I'm not sure how many people writing in the blogosphere -- or working in journalism, or especially among the pundit class -- have a clear sense of the reality of this existence -- what it is like to be trapped working for a Wal-Mart or a Con-Agra or any of the thousands of faceless bad bosses whose main purpose in life seems to be finding ways to worsen everyday life for their workers: refusing raises, shortening hours, slashing benefits, pitting employees against each other, allowing work conditions to steadily deteriorate. Eventually they may taste it, of course (anyone who works for a midsized or small-town chain newspaper already has), but for now it is mostly an abstraction, and thus not something as important as, say, John Kerry's haircut.

I have, however -- when I was younger, and before I graduated from college.

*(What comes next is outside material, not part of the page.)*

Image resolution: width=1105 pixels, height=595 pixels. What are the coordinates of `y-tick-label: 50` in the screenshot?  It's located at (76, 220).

It is nearly impossible to describe: the claustrophobia, the oppressiveness, the complete mindfuck that is life when one is caught up in this machinery. All I can say is that I worked desperately to escape it, and swore I would try never to forget the masses of people out there caught up in it.

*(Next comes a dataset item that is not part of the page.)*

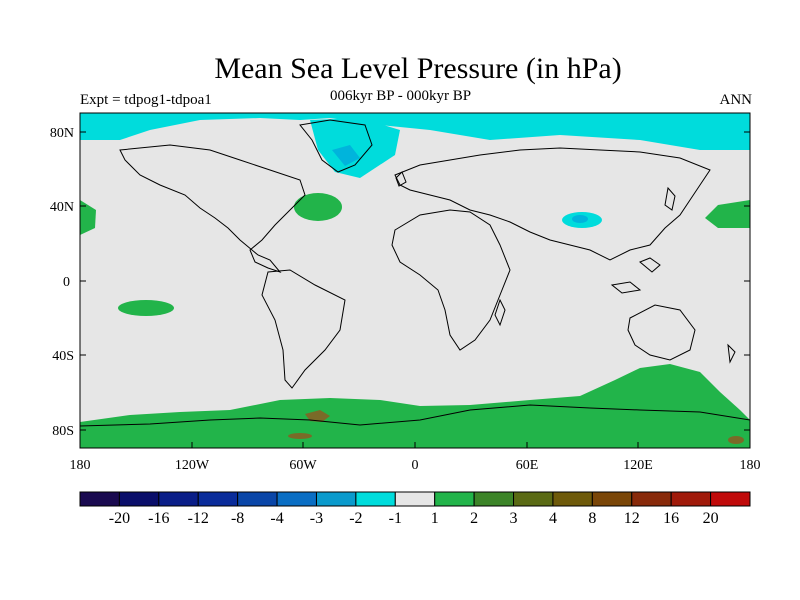 The image size is (800, 600). I want to click on west-pacific-high-region-right, so click(728, 214).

I used to like to joke: "A recession is the Republican way of shortening the lift lines at the ski hill." But things are much more serious than that now. Much more.

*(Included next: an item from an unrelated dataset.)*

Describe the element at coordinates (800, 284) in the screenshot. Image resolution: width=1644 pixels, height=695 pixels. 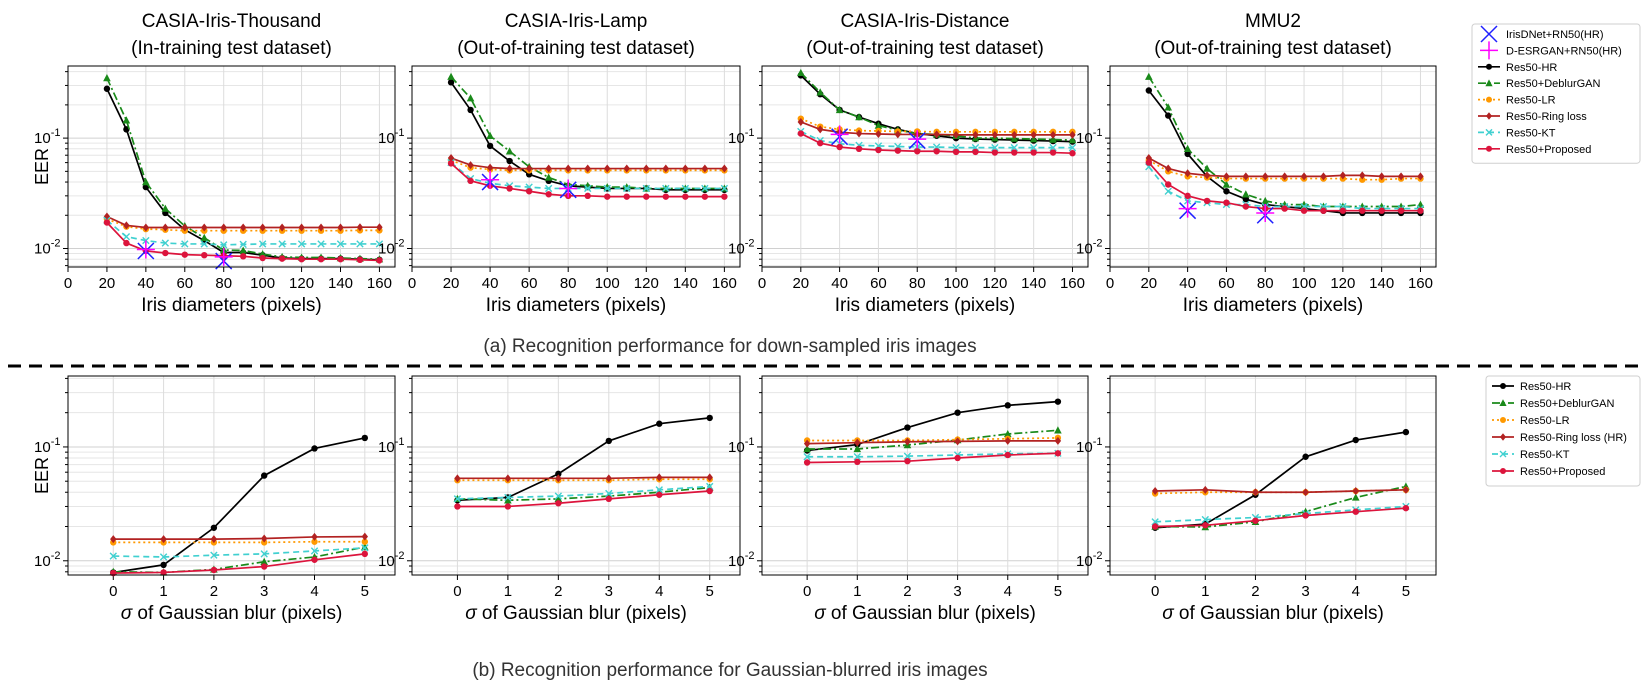
I see `x-tick-label: 20` at that location.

If the current generation of Democrats does not recognize it, and fails to begin shouting it from the rooftops, then I genuinely fear that Frank Church's darkest premonitions will finally be realized. It simply boggles my mind that, over the past generation, progressives have allowed working-class people to increasingly identify with conservative Republicans. The GOP has mainly achieved this through a combination of demagoguery and jingoism, appealing to people's baser instincts, particularly the desperate selfishness that in fact is forcibly part of life in the sinking classes. In the process, they have convinced working people to slit their own throats -- and ultimately everyone else's too.

This is, I think, the significant part of what Howard Dean was talking about when he discussed gaining votes among "guys with Confederate flags on their pickups." If Democrats fail to make middle- and working-class citizens recognize that conservatism, as practiced by the Bush administration, is directly inimical to their own self-interest, then we are all in serious trouble -- for years to come.